**What you should do:**
In full and without error, repeat the entries below.

** Given records follows **

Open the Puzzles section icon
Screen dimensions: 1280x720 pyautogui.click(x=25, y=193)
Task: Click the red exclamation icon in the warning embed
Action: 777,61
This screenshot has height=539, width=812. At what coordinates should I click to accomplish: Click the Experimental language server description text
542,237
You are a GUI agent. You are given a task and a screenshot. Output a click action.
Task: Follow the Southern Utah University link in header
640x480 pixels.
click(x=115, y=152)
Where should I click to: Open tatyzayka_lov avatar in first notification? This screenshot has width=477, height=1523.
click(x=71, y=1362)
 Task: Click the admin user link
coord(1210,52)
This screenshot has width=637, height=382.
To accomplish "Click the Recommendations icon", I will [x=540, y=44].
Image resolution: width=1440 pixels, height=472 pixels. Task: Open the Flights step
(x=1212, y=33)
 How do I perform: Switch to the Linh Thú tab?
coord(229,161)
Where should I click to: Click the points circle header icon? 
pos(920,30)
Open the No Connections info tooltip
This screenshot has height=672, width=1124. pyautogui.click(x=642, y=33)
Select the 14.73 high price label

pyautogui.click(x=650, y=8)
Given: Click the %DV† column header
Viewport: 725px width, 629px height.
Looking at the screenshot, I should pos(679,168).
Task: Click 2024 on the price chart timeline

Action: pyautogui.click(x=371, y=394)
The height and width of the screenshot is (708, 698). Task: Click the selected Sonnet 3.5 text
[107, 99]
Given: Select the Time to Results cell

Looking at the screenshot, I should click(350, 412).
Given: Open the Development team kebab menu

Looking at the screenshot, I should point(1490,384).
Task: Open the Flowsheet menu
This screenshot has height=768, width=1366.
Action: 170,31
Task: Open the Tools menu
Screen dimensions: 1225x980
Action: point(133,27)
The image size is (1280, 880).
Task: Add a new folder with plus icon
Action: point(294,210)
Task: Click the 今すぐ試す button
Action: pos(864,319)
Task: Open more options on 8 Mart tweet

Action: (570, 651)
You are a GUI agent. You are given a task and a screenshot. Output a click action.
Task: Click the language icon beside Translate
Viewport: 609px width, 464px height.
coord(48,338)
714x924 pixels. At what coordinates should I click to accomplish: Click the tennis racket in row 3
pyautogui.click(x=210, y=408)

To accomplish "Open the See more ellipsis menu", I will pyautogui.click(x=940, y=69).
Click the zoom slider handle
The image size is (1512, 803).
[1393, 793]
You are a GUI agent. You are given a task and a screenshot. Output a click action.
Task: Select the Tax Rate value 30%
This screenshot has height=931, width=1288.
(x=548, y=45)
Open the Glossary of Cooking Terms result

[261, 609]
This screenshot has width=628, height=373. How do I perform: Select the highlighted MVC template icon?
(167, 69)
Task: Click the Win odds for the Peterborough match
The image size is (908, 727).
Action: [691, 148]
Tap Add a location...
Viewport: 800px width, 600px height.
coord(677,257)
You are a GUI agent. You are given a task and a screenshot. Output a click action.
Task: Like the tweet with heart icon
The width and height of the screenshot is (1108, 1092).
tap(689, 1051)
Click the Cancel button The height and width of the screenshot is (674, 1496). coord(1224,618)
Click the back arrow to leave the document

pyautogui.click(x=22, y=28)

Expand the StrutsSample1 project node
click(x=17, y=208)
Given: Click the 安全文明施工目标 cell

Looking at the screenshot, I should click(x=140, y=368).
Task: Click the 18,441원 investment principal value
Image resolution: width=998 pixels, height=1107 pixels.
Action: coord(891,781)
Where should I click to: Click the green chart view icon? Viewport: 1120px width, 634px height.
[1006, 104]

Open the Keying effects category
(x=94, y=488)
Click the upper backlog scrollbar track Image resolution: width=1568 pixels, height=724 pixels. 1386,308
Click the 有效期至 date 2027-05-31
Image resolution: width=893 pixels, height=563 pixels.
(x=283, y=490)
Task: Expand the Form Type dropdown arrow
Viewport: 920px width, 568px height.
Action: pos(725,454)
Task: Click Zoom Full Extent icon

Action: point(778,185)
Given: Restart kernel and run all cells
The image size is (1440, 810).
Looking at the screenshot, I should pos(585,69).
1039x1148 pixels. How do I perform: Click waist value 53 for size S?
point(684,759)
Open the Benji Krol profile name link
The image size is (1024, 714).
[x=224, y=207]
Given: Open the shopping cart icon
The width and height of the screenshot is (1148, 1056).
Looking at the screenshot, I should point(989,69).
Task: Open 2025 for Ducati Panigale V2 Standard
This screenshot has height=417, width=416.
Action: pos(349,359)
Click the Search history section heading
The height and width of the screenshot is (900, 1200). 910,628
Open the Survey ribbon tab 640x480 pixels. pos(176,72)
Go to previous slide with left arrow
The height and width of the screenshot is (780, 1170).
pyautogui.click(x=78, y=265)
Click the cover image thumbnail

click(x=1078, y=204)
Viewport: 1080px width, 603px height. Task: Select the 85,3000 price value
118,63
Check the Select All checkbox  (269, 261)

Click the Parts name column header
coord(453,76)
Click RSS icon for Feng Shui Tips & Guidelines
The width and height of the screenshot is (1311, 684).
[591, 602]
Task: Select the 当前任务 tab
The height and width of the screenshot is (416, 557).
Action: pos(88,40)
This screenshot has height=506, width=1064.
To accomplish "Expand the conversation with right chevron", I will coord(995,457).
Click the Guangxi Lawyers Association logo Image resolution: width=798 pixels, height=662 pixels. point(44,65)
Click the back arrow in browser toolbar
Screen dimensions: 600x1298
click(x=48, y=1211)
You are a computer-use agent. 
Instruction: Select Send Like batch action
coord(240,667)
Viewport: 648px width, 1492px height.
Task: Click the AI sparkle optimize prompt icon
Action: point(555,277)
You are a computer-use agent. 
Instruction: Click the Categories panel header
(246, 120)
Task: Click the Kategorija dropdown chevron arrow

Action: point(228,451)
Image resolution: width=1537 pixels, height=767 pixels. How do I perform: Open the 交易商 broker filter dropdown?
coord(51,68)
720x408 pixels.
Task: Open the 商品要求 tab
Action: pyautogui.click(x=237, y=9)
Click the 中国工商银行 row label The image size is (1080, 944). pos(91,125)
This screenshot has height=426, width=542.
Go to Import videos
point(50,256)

** End of Given records **

**Result of the exercise:**
Open the Puzzles section icon
Screen dimensions: 1280x720 pyautogui.click(x=25, y=193)
Task: Click the red exclamation icon in the warning embed
Action: 777,61
This screenshot has height=539, width=812. At what coordinates should I click to accomplish: Click the Experimental language server description text
542,237
You are a GUI agent. You are given a task and a screenshot. Output a click action.
Task: Follow the Southern Utah University link in header
640x480 pixels.
click(x=115, y=152)
Where should I click to: Open tatyzayka_lov avatar in first notification? This screenshot has width=477, height=1523.
click(x=71, y=1362)
 Task: Click the admin user link
coord(1210,52)
This screenshot has width=637, height=382.
To accomplish "Click the Recommendations icon", I will [x=540, y=44].
Image resolution: width=1440 pixels, height=472 pixels. Task: Open the Flights step
(x=1212, y=33)
 How do I perform: Switch to the Linh Thú tab?
coord(229,161)
Where should I click to: Click the points circle header icon? 
pos(920,30)
Open the No Connections info tooltip
This screenshot has height=672, width=1124. pyautogui.click(x=642, y=33)
Select the 14.73 high price label

pyautogui.click(x=650, y=8)
Given: Click the %DV† column header
Viewport: 725px width, 629px height.
Looking at the screenshot, I should pos(679,168).
Task: Click 2024 on the price chart timeline

Action: pyautogui.click(x=371, y=394)
The height and width of the screenshot is (708, 698). Task: Click the selected Sonnet 3.5 text
[107, 99]
Given: Select the Time to Results cell

Looking at the screenshot, I should click(350, 412).
Given: Open the Development team kebab menu

Looking at the screenshot, I should point(1490,384).
Task: Open the Flowsheet menu
This screenshot has height=768, width=1366.
Action: 170,31
Task: Open the Tools menu
Screen dimensions: 1225x980
Action: point(133,27)
The image size is (1280, 880).
Task: Add a new folder with plus icon
Action: point(294,210)
Task: Click the 今すぐ試す button
Action: pos(864,319)
Task: Open more options on 8 Mart tweet

Action: (570, 651)
You are a GUI agent. You are given a task and a screenshot. Output a click action.
Task: Click the language icon beside Translate
Viewport: 609px width, 464px height.
coord(48,338)
714x924 pixels. At what coordinates should I click to accomplish: Click the tennis racket in row 3
pyautogui.click(x=210, y=408)

To accomplish "Open the See more ellipsis menu", I will pyautogui.click(x=940, y=69).
Click the zoom slider handle
The image size is (1512, 803).
[1393, 793]
You are a GUI agent. You are given a task and a screenshot. Output a click action.
Task: Select the Tax Rate value 30%
This screenshot has height=931, width=1288.
(x=548, y=45)
Open the Glossary of Cooking Terms result

[261, 609]
This screenshot has width=628, height=373. How do I perform: Select the highlighted MVC template icon?
(167, 69)
Task: Click the Win odds for the Peterborough match
The image size is (908, 727).
Action: [691, 148]
Tap Add a location...
Viewport: 800px width, 600px height.
coord(677,257)
You are a GUI agent. You are given a task and a screenshot. Output a click action.
Task: Like the tweet with heart icon
The width and height of the screenshot is (1108, 1092).
tap(689, 1051)
Click the Cancel button The height and width of the screenshot is (674, 1496). coord(1224,618)
Click the back arrow to leave the document

pyautogui.click(x=22, y=28)

Expand the StrutsSample1 project node
click(x=17, y=208)
Given: Click the 安全文明施工目标 cell

Looking at the screenshot, I should click(x=140, y=368).
Task: Click the 18,441원 investment principal value
Image resolution: width=998 pixels, height=1107 pixels.
Action: coord(891,781)
Where should I click to: Click the green chart view icon? Viewport: 1120px width, 634px height.
[1006, 104]

Open the Keying effects category
(x=94, y=488)
Click the upper backlog scrollbar track Image resolution: width=1568 pixels, height=724 pixels. 1386,308
Click the 有效期至 date 2027-05-31
Image resolution: width=893 pixels, height=563 pixels.
(x=283, y=490)
Task: Expand the Form Type dropdown arrow
Viewport: 920px width, 568px height.
Action: pos(725,454)
Task: Click Zoom Full Extent icon

Action: point(778,185)
Given: Restart kernel and run all cells
The image size is (1440, 810).
Looking at the screenshot, I should pos(585,69).
1039x1148 pixels. How do I perform: Click waist value 53 for size S?
point(684,759)
Open the Benji Krol profile name link
The image size is (1024, 714).
[x=224, y=207]
Given: Open the shopping cart icon
The width and height of the screenshot is (1148, 1056).
Looking at the screenshot, I should point(989,69).
Task: Open 2025 for Ducati Panigale V2 Standard
This screenshot has height=417, width=416.
Action: pos(349,359)
Click the Search history section heading
The height and width of the screenshot is (900, 1200). 910,628
Open the Survey ribbon tab 640x480 pixels. pos(176,72)
Go to previous slide with left arrow
The height and width of the screenshot is (780, 1170).
pyautogui.click(x=78, y=265)
Click the cover image thumbnail

click(x=1078, y=204)
Viewport: 1080px width, 603px height. Task: Select the 85,3000 price value
118,63
Check the Select All checkbox  (269, 261)

Click the Parts name column header
coord(453,76)
Click RSS icon for Feng Shui Tips & Guidelines
The width and height of the screenshot is (1311, 684).
[591, 602]
Task: Select the 当前任务 tab
The height and width of the screenshot is (416, 557).
Action: pos(88,40)
This screenshot has height=506, width=1064.
To accomplish "Expand the conversation with right chevron", I will coord(995,457).
Click the Guangxi Lawyers Association logo Image resolution: width=798 pixels, height=662 pixels. point(44,65)
Click the back arrow in browser toolbar
Screen dimensions: 600x1298
click(x=48, y=1211)
You are a computer-use agent. 
Instruction: Select Send Like batch action
coord(240,667)
Viewport: 648px width, 1492px height.
Task: Click the AI sparkle optimize prompt icon
Action: point(555,277)
You are a computer-use agent. 
Instruction: Click the Categories panel header
(246, 120)
Task: Click the Kategorija dropdown chevron arrow

Action: point(228,451)
Image resolution: width=1537 pixels, height=767 pixels. How do I perform: Open the 交易商 broker filter dropdown?
coord(51,68)
720x408 pixels.
Task: Open the 商品要求 tab
Action: pyautogui.click(x=237, y=9)
Click the 中国工商银行 row label The image size is (1080, 944). pos(91,125)
This screenshot has height=426, width=542.
Go to Import videos
point(50,256)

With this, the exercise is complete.